Test air pressure build-up time
  • If the vehicle has a trailer attached, ensure the trailer supply valve is closed (pulled out).
  • Reduce air pressure to below 552 kPa (80 psi).
  • Maintain engine speed of 600 to 900 rpm.
  • Observe time for pressure to rise from 587 to 690 kPa (85 to 100 psi) while maintaining specified engine speed.
    If the air-pressure build-up time is greater than two minutes, the vehicle is defective.
Report defective vehicle conditions

It is illegal to operate or drive a defective vehicle.

Test air-compressor governor settings
  • Observe the air pressure gauges until pressure ceases climbing. (Air dryer purge also signals compressor cut-out.)
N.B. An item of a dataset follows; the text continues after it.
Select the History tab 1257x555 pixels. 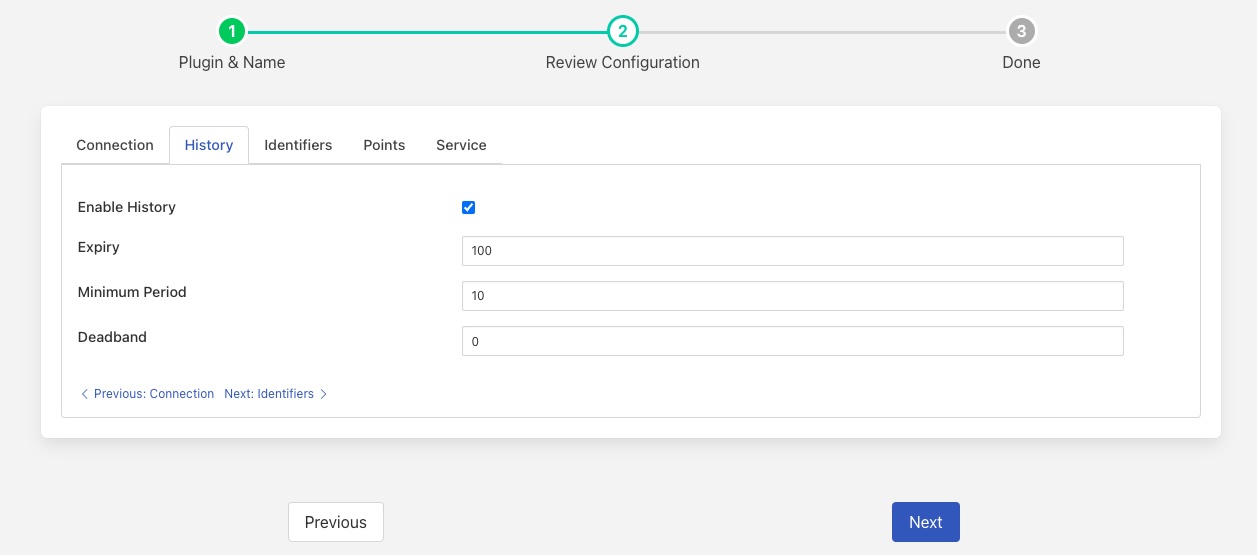point(209,145)
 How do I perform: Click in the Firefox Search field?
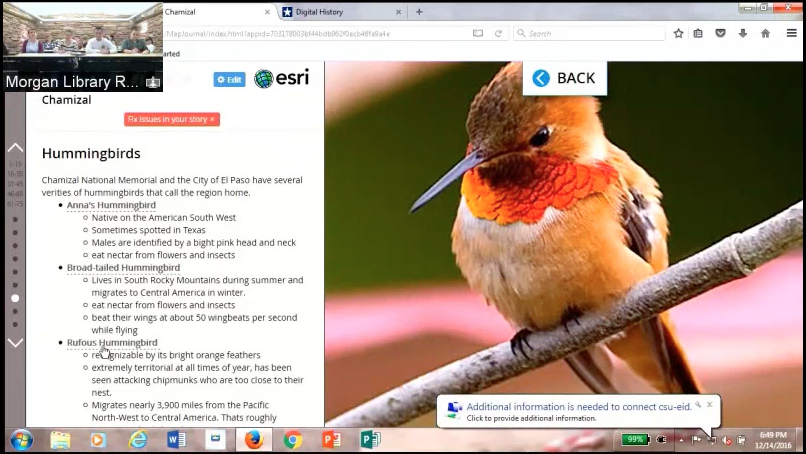(592, 33)
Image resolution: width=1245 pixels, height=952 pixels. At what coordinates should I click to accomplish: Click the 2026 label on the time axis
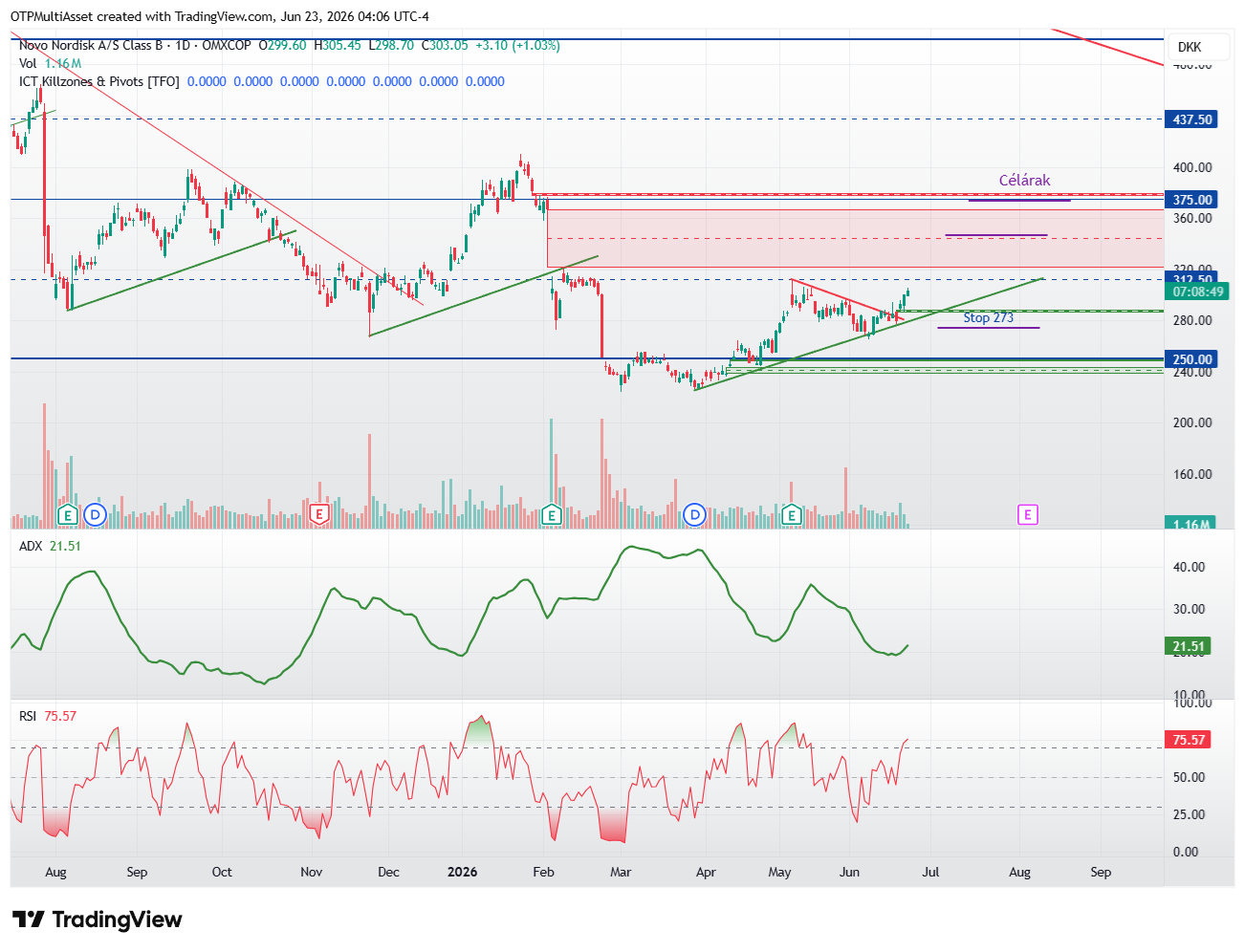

  • Reduce air pressure slowly and note the point where pressure begins to climb again. (A change in the sound of the air compressor also signals compressor cut-in.)
If cut-out pressure is greater than 932 kPa (135 psi) or is less than 690 kPa (100 psi) and/or cut-in pressure is less than 552 kPa (80 psi) the vehicle is defective.
Test air-loss rate
  • Ensure vehicle is secure and release the spring brakes.
  • Ensure air-system pressure is between cut-in and cut-out settings and shut off the engine.
  • Press and hold the brake pedal in the fully applied position.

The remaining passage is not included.